_Records supplied_
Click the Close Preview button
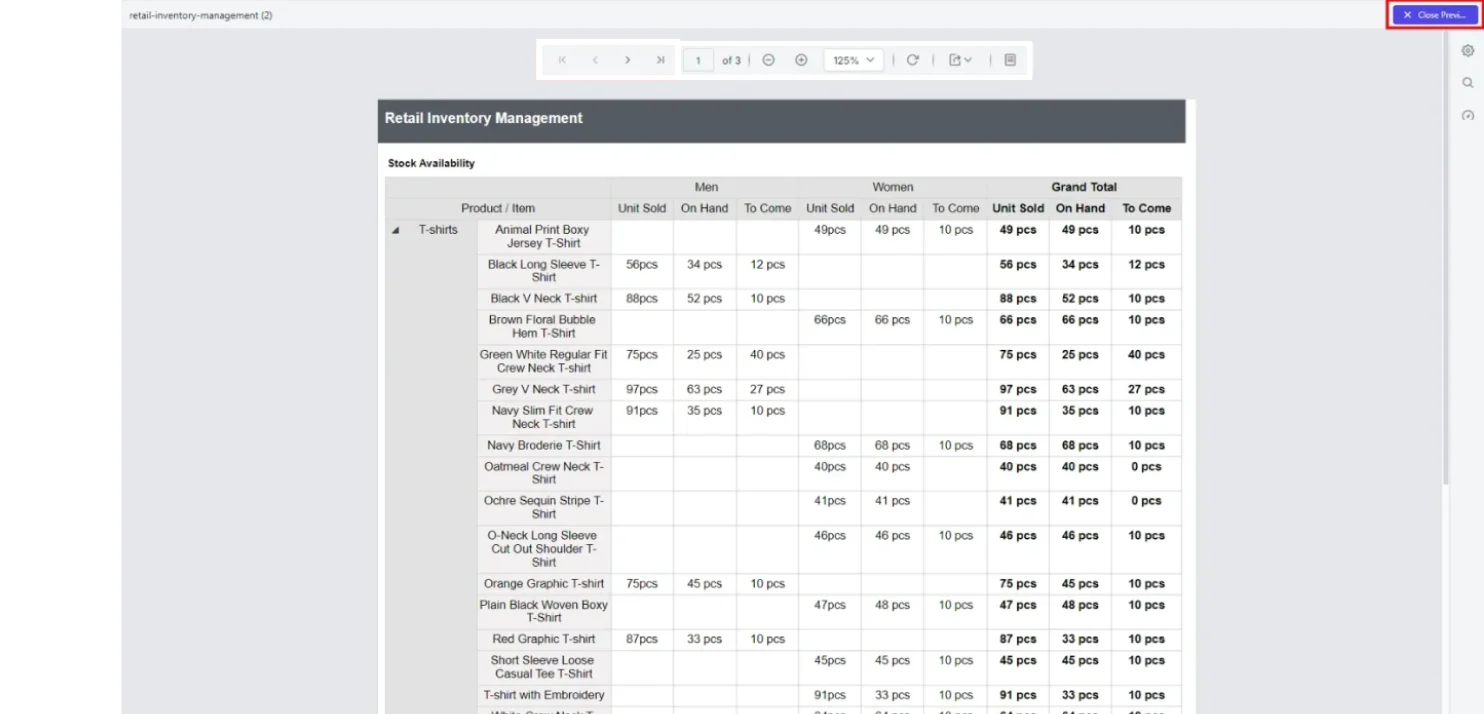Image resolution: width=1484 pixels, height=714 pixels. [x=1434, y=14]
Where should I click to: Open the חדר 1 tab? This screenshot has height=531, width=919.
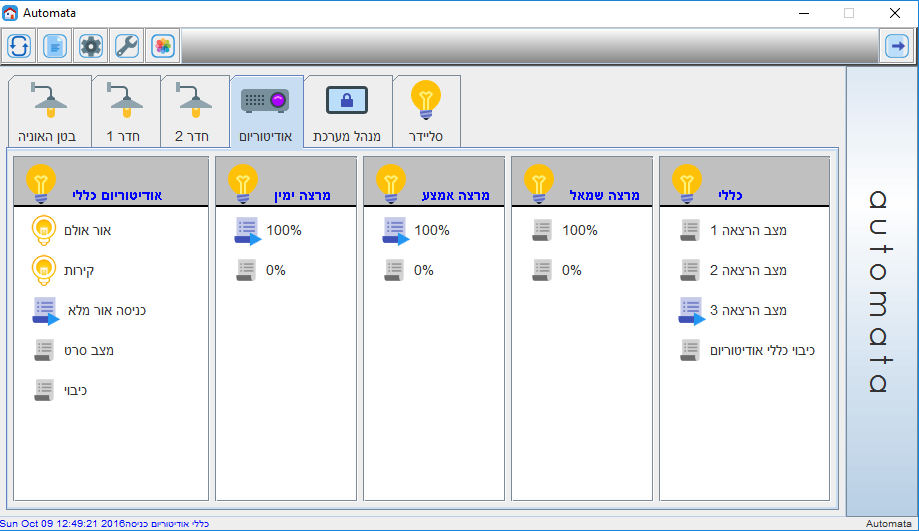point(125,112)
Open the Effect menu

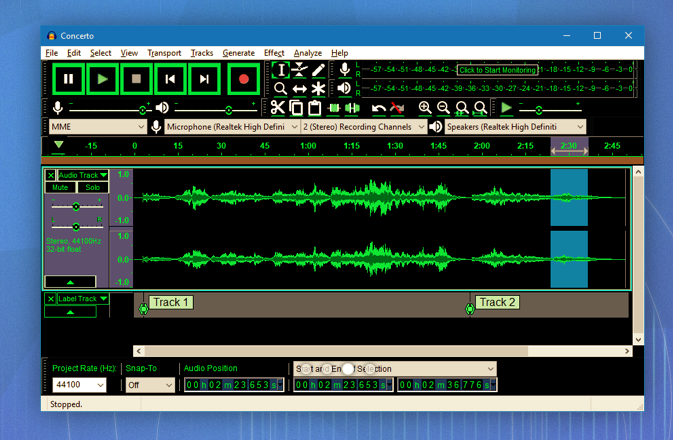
...
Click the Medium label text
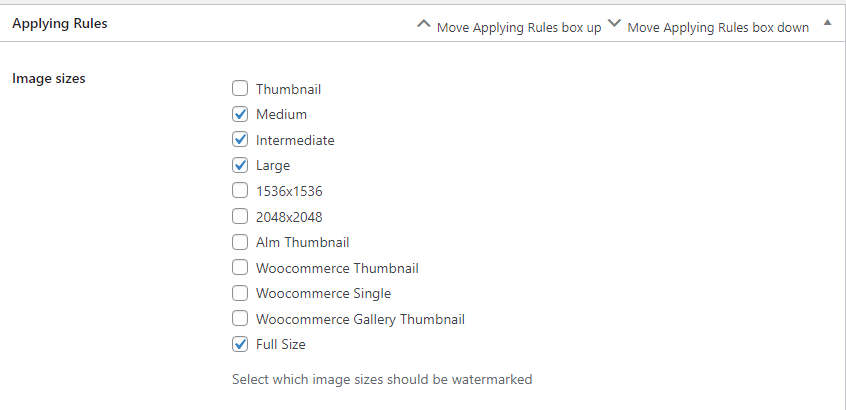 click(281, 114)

_Instructions to follow_
Copy everything above from the line holding "Where should I" down to the line holding "Open the Effect menu", both ends included, exactly as it stands and without the pictures.

_Solution to the exercise_
Where should I click to: Open the חדר 1 tab? This screenshot has height=531, width=919.
point(125,112)
Open the Effect menu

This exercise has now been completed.